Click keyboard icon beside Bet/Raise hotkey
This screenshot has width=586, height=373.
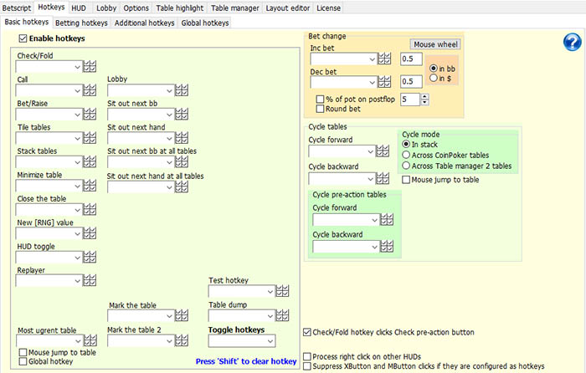point(90,115)
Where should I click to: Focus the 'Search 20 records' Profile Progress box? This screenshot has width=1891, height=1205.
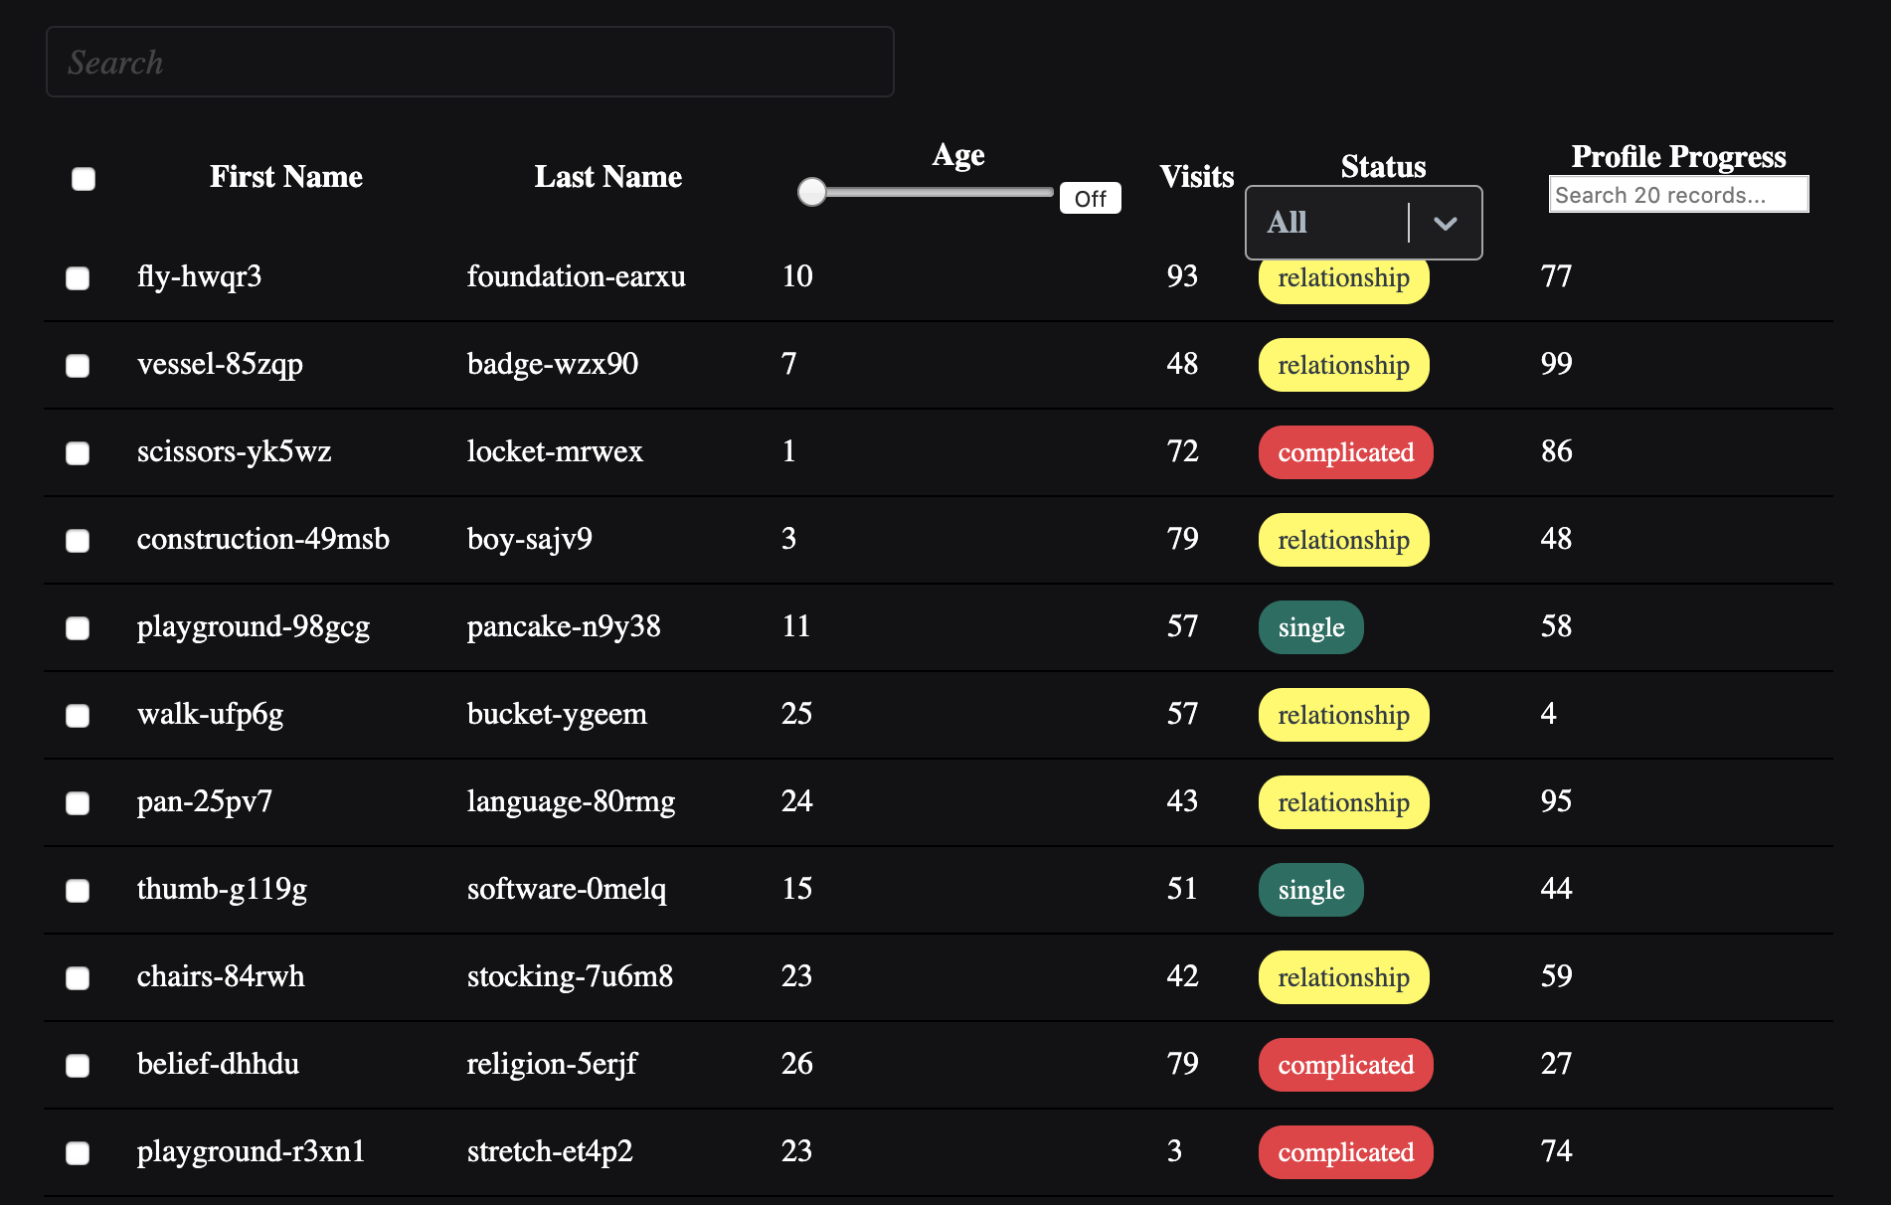click(x=1677, y=194)
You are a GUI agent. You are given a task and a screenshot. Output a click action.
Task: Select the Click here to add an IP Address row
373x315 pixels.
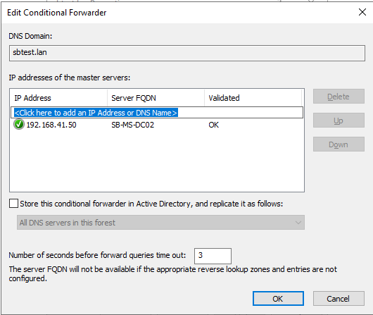coord(157,113)
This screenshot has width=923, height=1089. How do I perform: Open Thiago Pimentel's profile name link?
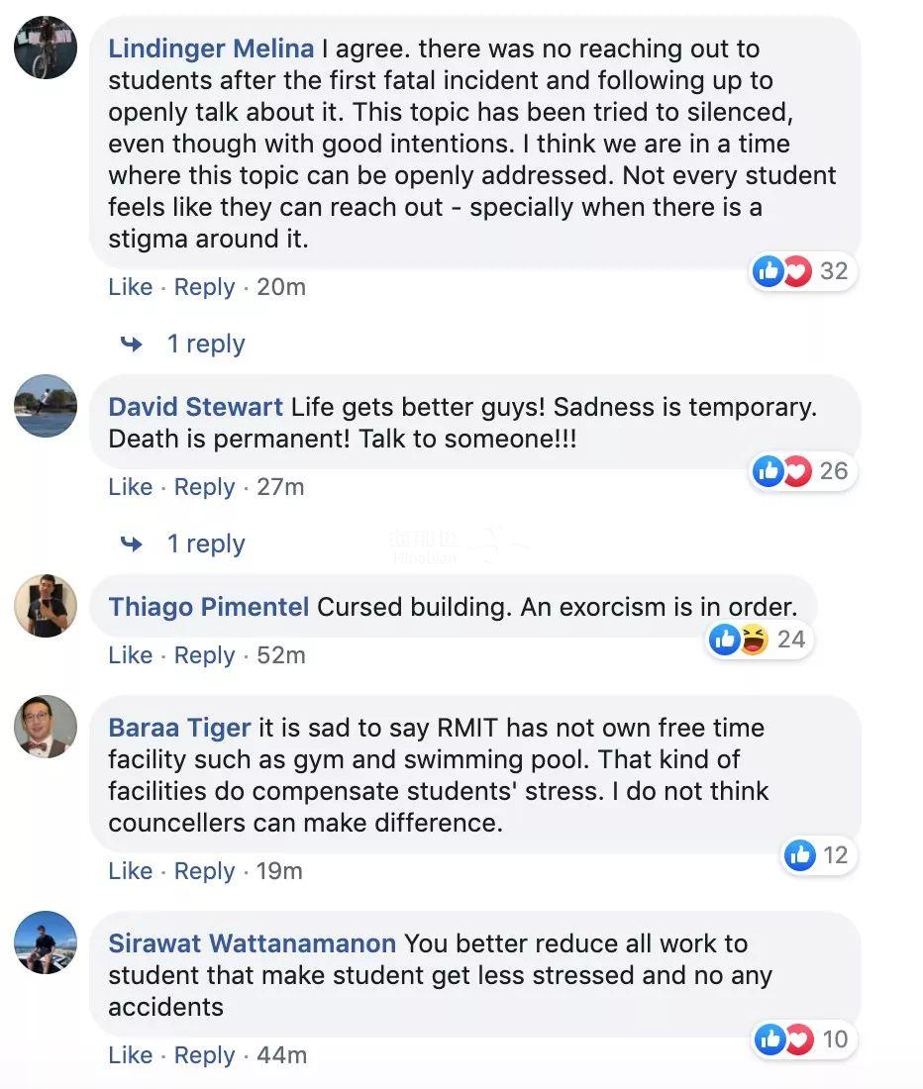pyautogui.click(x=209, y=607)
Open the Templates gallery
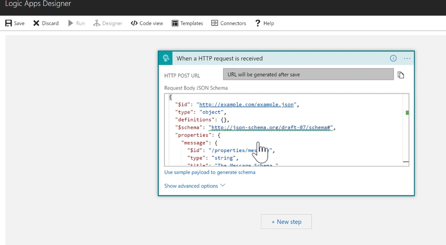Screen dimensions: 446x245 pyautogui.click(x=187, y=23)
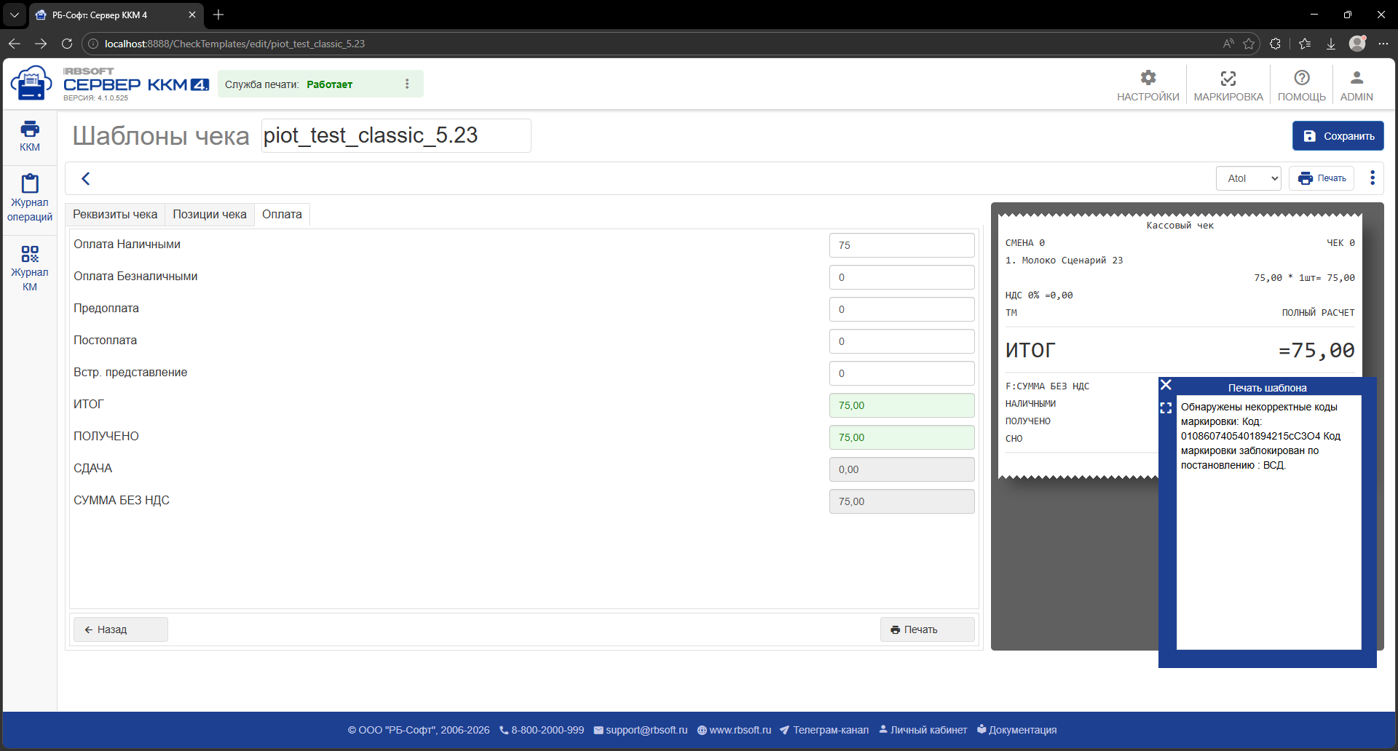This screenshot has width=1398, height=751.
Task: Open Журнал операций in the sidebar
Action: (30, 198)
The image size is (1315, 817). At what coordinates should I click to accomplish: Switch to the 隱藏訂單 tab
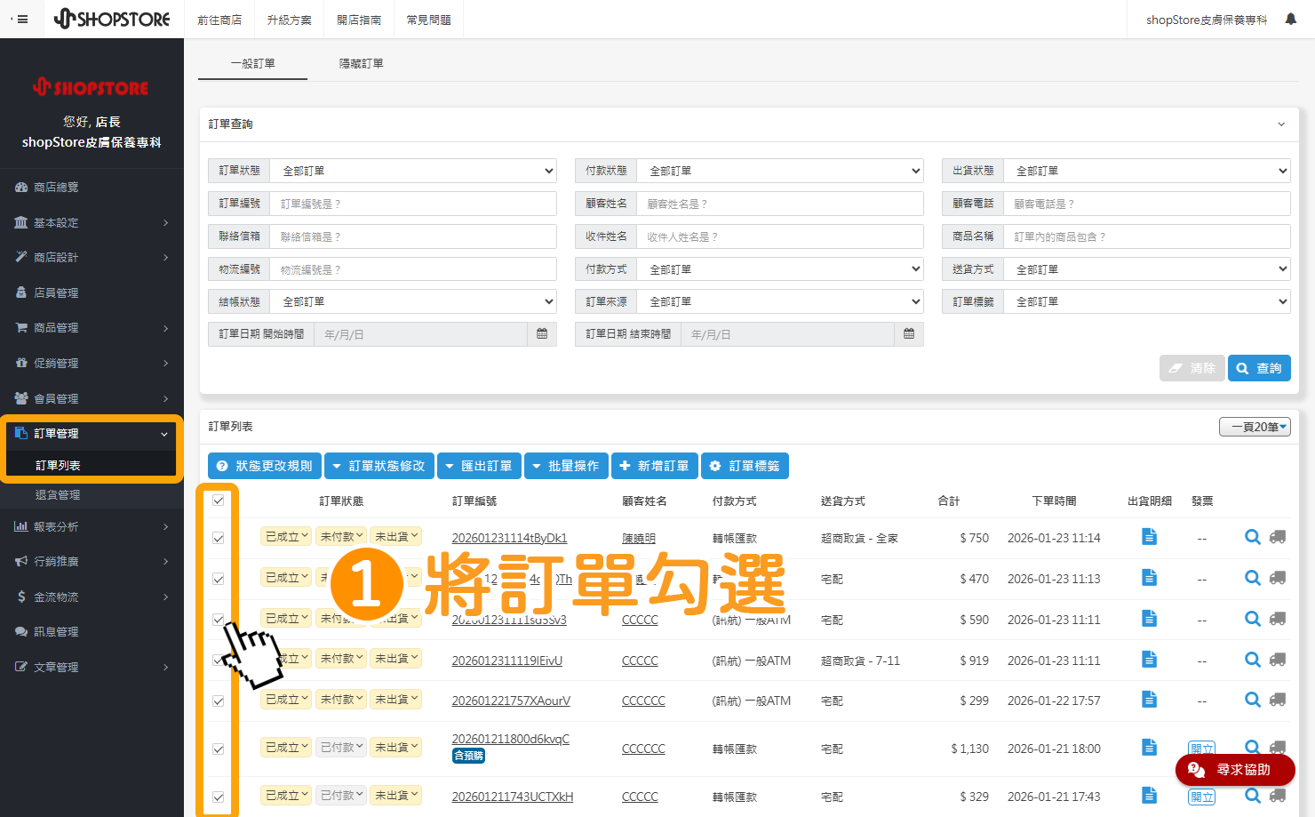(x=361, y=63)
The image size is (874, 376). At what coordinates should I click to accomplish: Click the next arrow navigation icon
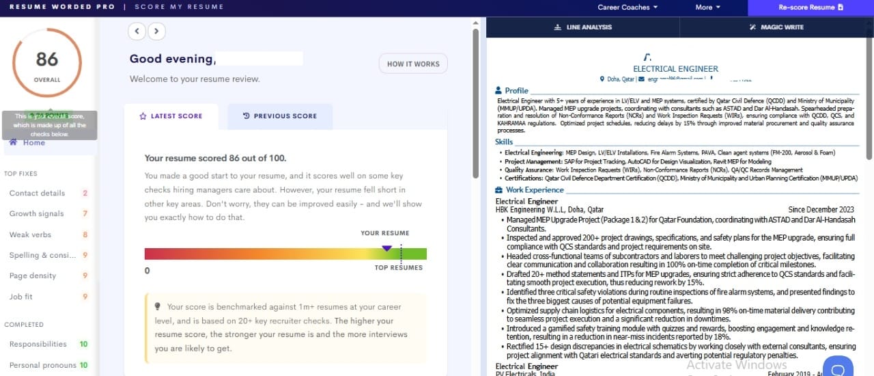point(156,31)
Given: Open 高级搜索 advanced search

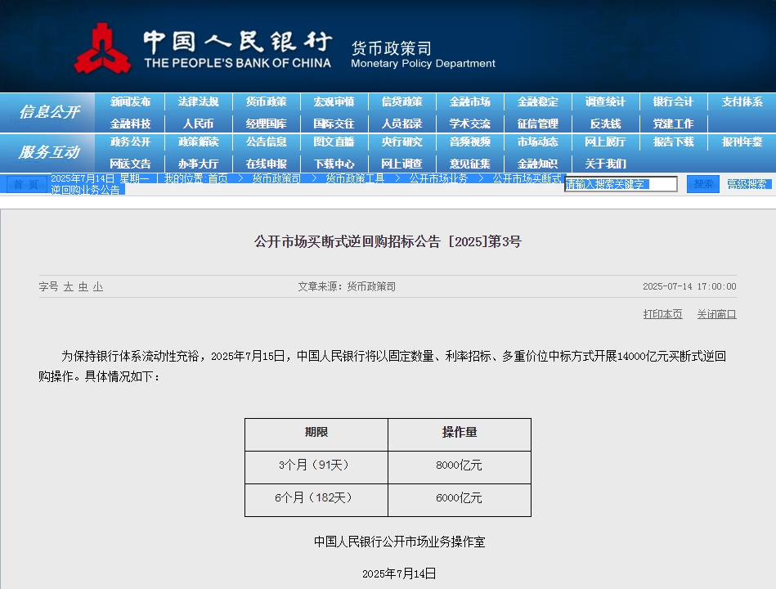Looking at the screenshot, I should click(747, 184).
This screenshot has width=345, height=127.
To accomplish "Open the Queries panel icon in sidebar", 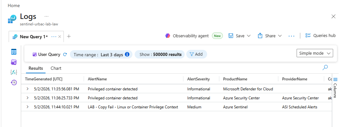I will tap(14, 62).
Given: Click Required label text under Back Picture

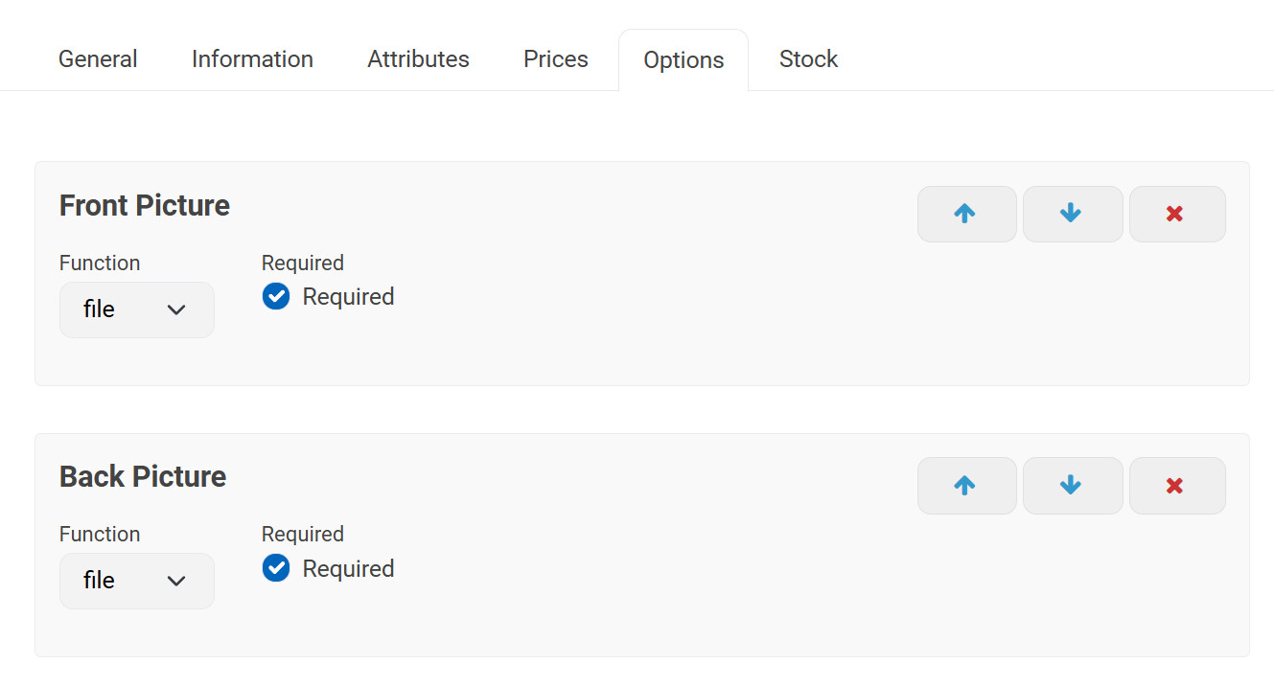Looking at the screenshot, I should (x=348, y=568).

Directions for this task: Quote the records from their first line through the line that contains "coord(157,113)". Leave the pictures out of your answer.

Response to this task:
Click keyboard icon beside Bet/Raise hotkey
This screenshot has width=586, height=373.
point(90,115)
Where should I click to: Focus the 'Search 20 records' Profile Progress box? This screenshot has width=1891, height=1205.
click(x=1677, y=194)
You are a GUI agent. You are given a task and a screenshot. Output a click action.
Task: Select the Click here to add an IP Address row
373x315 pixels.
coord(157,113)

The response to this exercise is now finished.